» Texto apresentado
^^^^^^^^
11. Fixemos o quadro fundamental seguinte:1.º Que a nossa economia, no longo prazo, apresenta um inexorável declínio;2.º Que, no médio prazo, tenderá a manter-se esta mediocridade, nomeadamente, devido: ao nosso endividamento e à dependência financeira externa; à falta de competitividade; aos custos elevados do petróleo; ao "alargamento" e às suas consequências; à penetração dos produtos chineses; à estagnação das principais economias europeias; e à ausência de investimentos estrangeiros;3.º Que a iniquidade do nosso sistema fiscal não tem impedido arrecadações que já excedem as expectativas, em comparação com a UE/15; 4.º Que, sendo estes os muito prováveis limites económicos e financeiros, nos próximos anos, a consolidação orçamental dependerá das políticas de despesas, em que avultam as do pessoal e as prestações sociais (80 por cento da despesa corrente primária, em 2004);5.º Que, consequentemente, terá de ir-se muito mais longe do que se foi, até agora, quanto àquelas políticas, o que só será possível modificando os regimes em vigor e os "direitos adquiridos", face à verdadeira "alteração das circunstâncias";6.º Que só uma nova e próxima prosperidade económica, inverosímil em prazo útil, poderia evitar ou atenuar a rudeza do que se impõe fazer;7.º Que a improbabilidade manifesta de êxito da política de espera pela "mudança do mundo" não consente, responsavelmente, mais tergiversações e delongas.

12. O que é imperativo que se faça, sob pena da nossa devastação pelo livre comércio mundial e pelo peso insuportável do Estado, exige a adesão e a unidade consciente da sociedade. E esta só será conquistada perante a verdade completa da nossa situação, enunciada pelos mais altos responsáveis políticos.
^^^^^^^^
» A tarefa
Reescreva o trecho do texto sobre a economia portuguesa que vai de "12. O que é" até "altos responsáveis políticos.", trocando "sociedade" por "população".

» Dados disponíveis
^^^^^^^^
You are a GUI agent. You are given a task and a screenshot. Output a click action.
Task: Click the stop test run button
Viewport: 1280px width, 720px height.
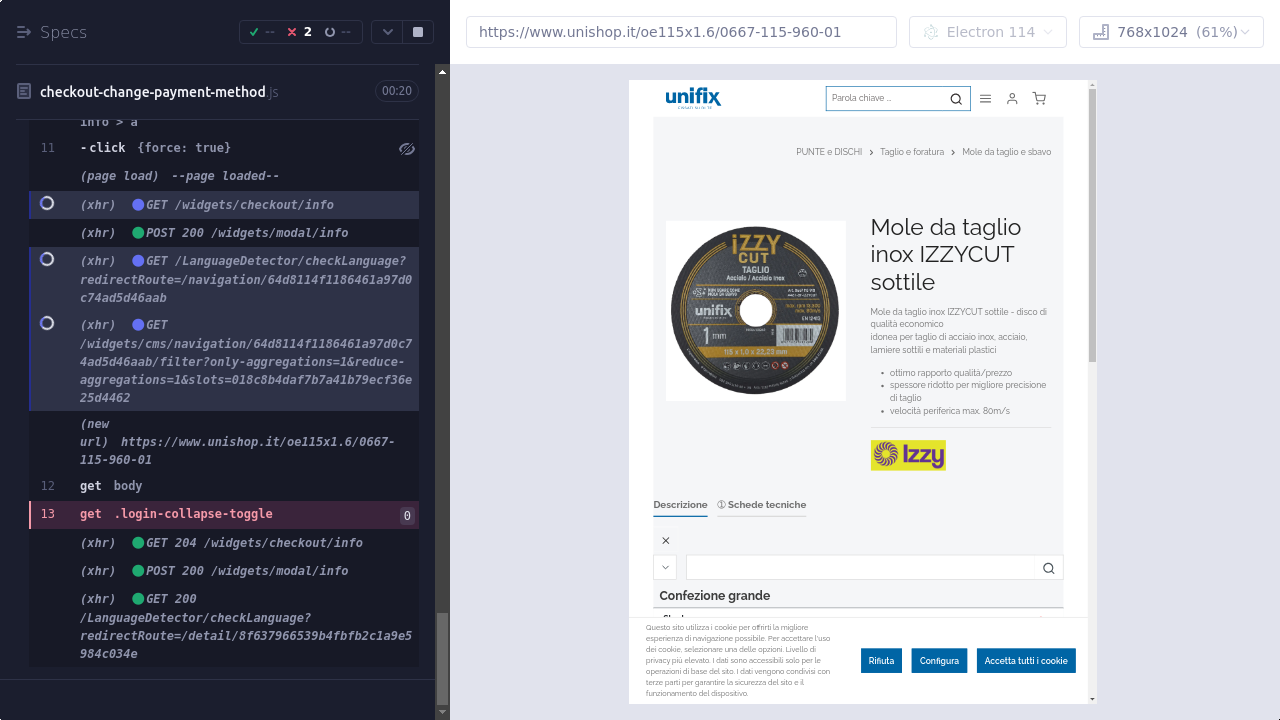click(418, 32)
^^^^^^^^
» A solução
12. O que é imperativo que se faça, sob pena da nossa devastação pelo livre comércio mundial e pelo peso insuportável do Estado, exige a adesão e a unidade consciente da população. E esta só será conquistada perante a verdade completa da nossa situação, enunciada pelos mais altos responsáveis políticos.